Tristan WheelerManjimup-Bridgetown Times
Tree planting volunteers with Frongsong Farm owners Neil Taylor and Tracey Robins.
Camera IconTree planting volunteers with Frongsong Farm owners Neil Taylor and Tracey Robins. Credit: Manjimup-Bridgetown Times

Frogsong Farm in Perup has planted 10,000 new trees, as the owners work towards the goal of creating a pathway for native wildlife across the farm.

Owners Tracey Robins and Neil Taylor received grant money from the Federal Government’s threatened fauna recovery program to purchase the trees and recruited volunteers to help them plant the trees on Thursday and Saturday.

Some of the volunteers included Ni-Van orchard workers from Berry Sweet Farm in Pemberton.

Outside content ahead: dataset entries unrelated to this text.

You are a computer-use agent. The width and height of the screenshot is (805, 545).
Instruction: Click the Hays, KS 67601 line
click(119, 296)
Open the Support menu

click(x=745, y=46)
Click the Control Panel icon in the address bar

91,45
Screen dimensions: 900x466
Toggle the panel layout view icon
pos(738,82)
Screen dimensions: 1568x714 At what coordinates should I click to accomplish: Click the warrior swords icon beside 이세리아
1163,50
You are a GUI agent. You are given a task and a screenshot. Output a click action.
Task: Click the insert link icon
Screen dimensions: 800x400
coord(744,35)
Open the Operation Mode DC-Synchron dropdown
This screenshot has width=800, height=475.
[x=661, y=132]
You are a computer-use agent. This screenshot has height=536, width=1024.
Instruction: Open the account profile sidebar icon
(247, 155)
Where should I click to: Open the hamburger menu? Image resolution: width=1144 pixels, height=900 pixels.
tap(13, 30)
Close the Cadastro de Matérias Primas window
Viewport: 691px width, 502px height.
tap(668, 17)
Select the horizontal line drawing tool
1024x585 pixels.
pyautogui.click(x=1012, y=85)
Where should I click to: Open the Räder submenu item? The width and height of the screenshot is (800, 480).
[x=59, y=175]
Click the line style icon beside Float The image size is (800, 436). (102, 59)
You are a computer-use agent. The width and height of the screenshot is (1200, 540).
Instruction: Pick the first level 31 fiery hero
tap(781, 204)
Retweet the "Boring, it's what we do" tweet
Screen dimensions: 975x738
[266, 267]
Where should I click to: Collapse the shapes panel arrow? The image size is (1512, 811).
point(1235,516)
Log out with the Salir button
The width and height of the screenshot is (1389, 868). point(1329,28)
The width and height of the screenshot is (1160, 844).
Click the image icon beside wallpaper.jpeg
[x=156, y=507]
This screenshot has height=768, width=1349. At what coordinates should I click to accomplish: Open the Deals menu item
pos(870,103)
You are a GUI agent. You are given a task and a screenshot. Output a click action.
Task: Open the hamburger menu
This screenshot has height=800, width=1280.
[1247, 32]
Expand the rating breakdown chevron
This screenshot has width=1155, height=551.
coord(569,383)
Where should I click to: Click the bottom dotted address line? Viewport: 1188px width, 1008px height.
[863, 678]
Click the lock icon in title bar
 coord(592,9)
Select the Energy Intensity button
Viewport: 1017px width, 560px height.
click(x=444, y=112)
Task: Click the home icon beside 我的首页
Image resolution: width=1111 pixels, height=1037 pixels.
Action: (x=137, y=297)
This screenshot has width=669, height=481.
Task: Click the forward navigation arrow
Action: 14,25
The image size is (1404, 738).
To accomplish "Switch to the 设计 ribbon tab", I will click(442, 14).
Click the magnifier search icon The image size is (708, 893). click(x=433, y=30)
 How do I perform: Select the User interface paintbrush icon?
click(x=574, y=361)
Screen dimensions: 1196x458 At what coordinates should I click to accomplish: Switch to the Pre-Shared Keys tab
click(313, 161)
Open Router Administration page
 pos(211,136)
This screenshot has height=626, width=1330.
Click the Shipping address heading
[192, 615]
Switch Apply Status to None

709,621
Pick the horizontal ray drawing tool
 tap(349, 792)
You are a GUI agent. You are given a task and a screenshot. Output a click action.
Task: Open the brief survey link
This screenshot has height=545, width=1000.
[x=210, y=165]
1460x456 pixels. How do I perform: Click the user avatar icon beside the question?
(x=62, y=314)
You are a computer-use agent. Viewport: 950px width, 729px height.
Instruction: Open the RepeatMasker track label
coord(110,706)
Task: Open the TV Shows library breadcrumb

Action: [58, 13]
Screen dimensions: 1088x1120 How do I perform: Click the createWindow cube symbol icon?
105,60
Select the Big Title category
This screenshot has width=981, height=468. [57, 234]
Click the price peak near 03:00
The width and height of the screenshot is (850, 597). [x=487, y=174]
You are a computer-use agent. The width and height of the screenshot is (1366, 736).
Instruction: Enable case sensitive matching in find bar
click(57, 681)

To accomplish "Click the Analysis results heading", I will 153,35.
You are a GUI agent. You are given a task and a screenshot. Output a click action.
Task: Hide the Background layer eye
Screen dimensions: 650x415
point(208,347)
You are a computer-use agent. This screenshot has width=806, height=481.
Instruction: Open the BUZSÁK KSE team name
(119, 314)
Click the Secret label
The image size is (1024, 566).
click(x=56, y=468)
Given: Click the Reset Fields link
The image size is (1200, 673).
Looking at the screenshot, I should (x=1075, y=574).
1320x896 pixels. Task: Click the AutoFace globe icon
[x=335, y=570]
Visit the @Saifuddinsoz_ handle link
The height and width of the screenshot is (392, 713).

Ms Robins said the goal was to connect an isolated patch of bush on one side of the property, to the State forest on the other side of the property, to allow endangered species such as the western ringtail possum to travel safely in the canopy tops, rather than on the ground, where they are vulnerable to introduced and native predators.

Volunteer Lee Fontanini said re-vegetating areas near rivers and streams — known as riparian zones — was important for conservation. “Planting in riparian zones is particularly important for a lot of the animals that live there, because so many of the riparian zones are being lost to damming in the area,” she said.

“It’s important, not only for the animals, but for the water quality, as it stops erosion.”

This batch of 10,000 trees will form part of the 38,000 required to complete the project and it will take up to a decade for the trees to grow to maturity.